Of course, the new histogram will now have width n_new_hist. As well, if your original histogram was in whole counts, the new histogram will have fractional counts to cope with bins that straddle the boundaries of the original bins. In that case, the new histogram will take a bit from one, and a bit from the other. When you plot this with matplotlib, the ticks will be all wrong! Never fear, here's my tick faking routine. First we set the x ticks as the original histogram and extract the parameters (this assumes you've imported matplotlib as pylab):

# set original x ticks
pylab.xlim([0, n_hist])
locs, labels = pylab.xticks()
n_tick = len(locs)
labels = ["%.f" % l for l in locs]

Then we generate the fake ticks and set those instead.

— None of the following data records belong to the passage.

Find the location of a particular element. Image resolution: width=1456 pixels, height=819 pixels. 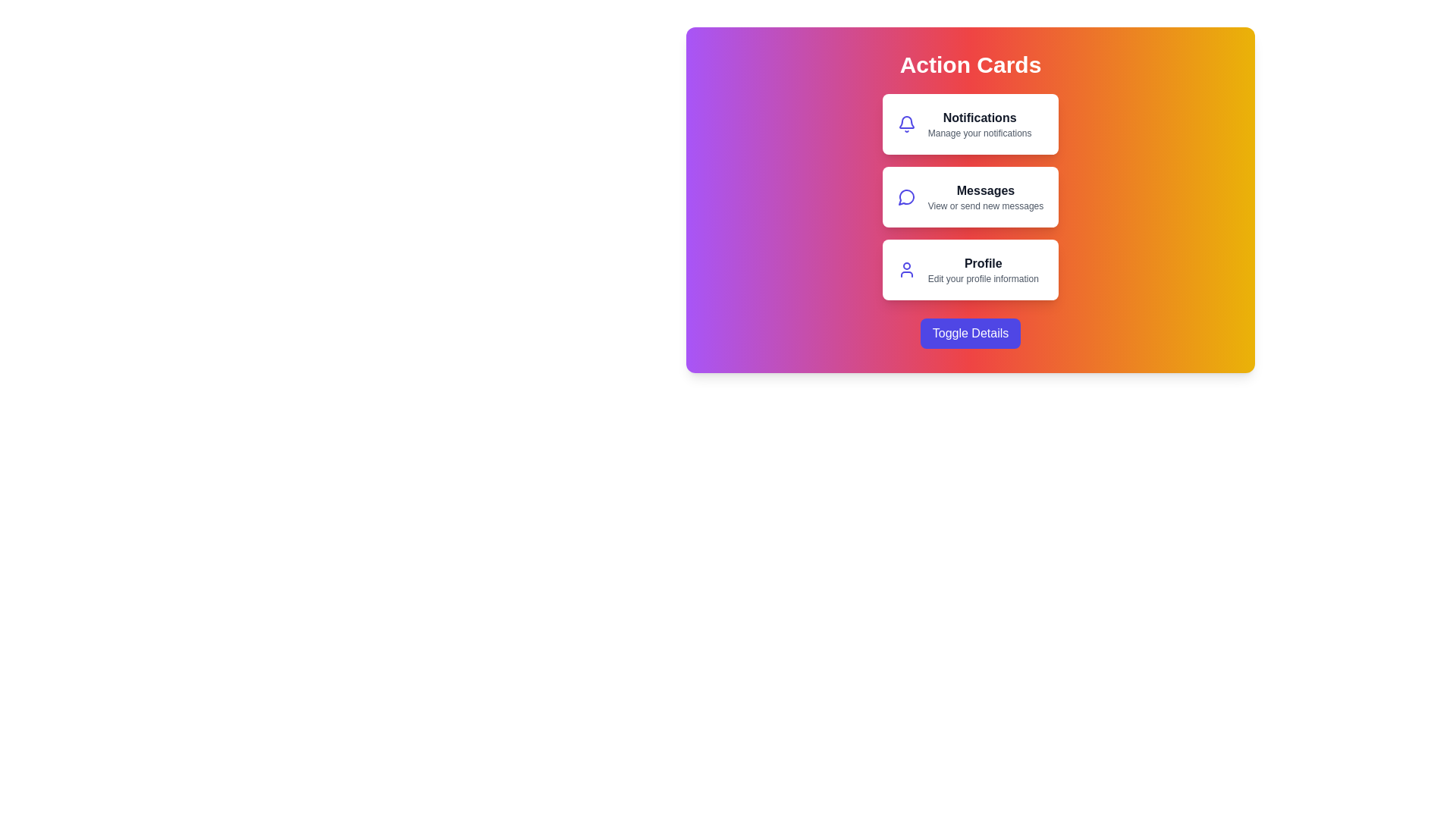

the first Clickable Action Card at the top of the notifications list is located at coordinates (971, 124).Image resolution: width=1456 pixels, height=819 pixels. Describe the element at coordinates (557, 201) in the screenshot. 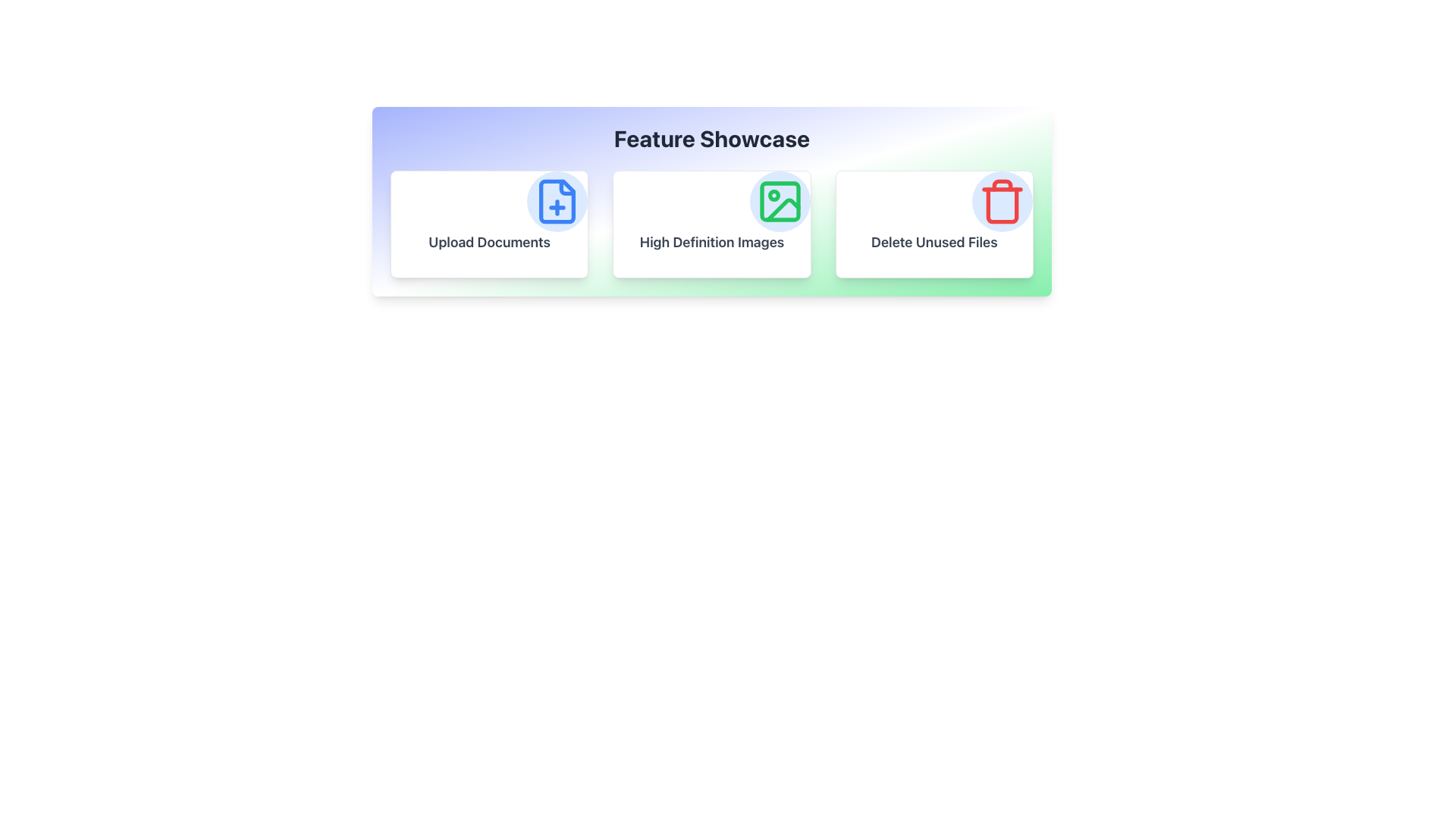

I see `the document upload icon located in the first card of the 'Feature Showcase' section, positioned above the 'Upload Documents' text` at that location.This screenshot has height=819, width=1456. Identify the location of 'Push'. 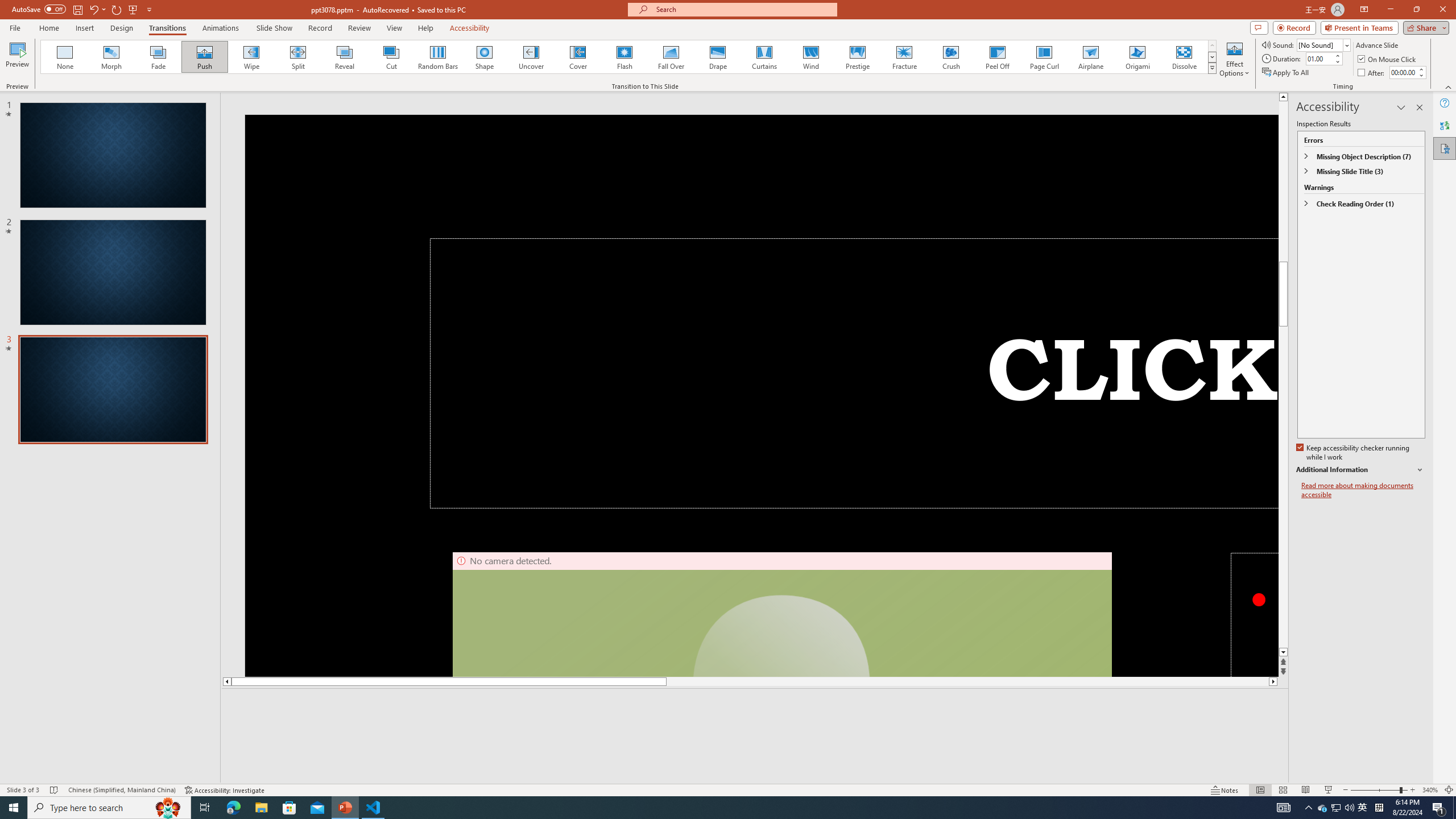
(204, 56).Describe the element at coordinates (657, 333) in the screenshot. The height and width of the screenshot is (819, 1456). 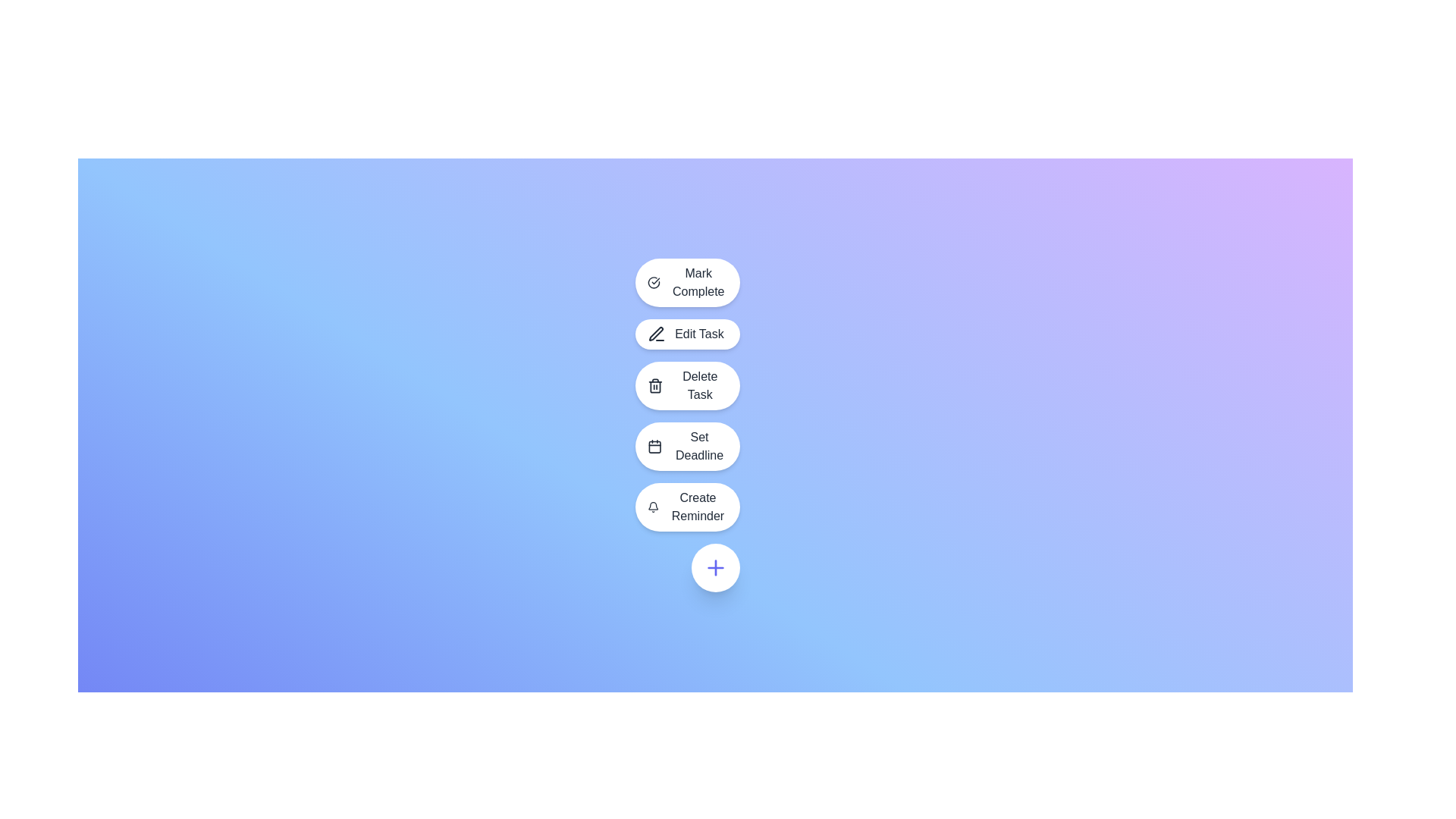
I see `the edit icon located to the left of the 'Edit Task' text label, which visually complements the 'Edit Task' functionality` at that location.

# calculate new fake locs to fake x ticks
interval = n_new_hist*(locs[1]-locs[0])/n_hist
locs = [i*interval for i in range(n_tick)]
pylab.xticks(locs, labels)
pylab.xlim([0, n_new_hist])

And now when you plot the histogram, everything will look as if you plotted the original histogram (make sure you fix the ticks after plotting the histogram):

pylab.bar(range(n_new_hist), squash_array(hist, n_new_hist))

If you choose n_new_hist well, then your system will be able to plot a 100,000 bin histogram just as easily as a 500 bin histogram.